EXERCISE INSTRUCTIONS: Repeat exactly the lines below from the line that contains "This screenshot has width=516, height=322." to the last line, inclusive, without the pictures.

*** Opening AVAILABLE DATA ***

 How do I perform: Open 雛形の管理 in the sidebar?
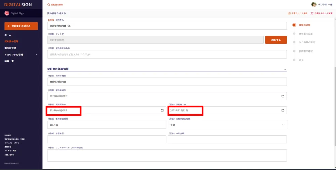(x=10, y=48)
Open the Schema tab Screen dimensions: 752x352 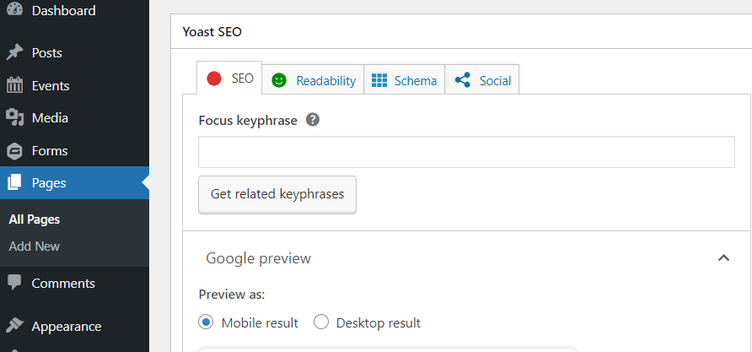(x=405, y=80)
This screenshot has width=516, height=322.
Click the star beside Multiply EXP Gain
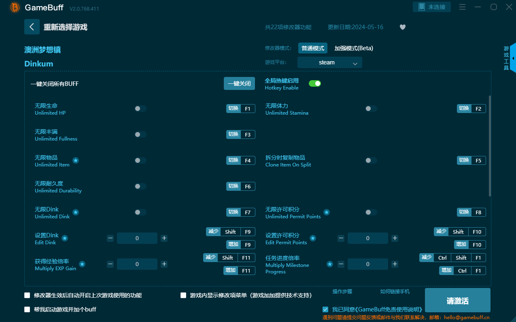[x=82, y=264]
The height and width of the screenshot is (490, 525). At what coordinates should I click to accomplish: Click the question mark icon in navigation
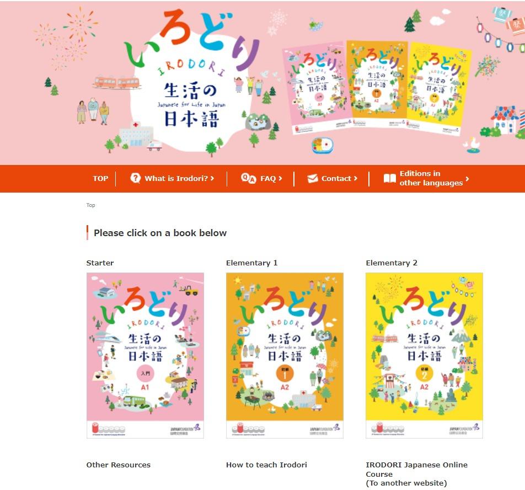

*** Closing AVAILABLE DATA ***

EXERCISE RESPONSE:
This screenshot has width=516, height=322.
Click the star beside Multiply EXP Gain
[x=82, y=264]
The height and width of the screenshot is (490, 525). At what coordinates should I click to accomplish: Click the question mark icon in navigation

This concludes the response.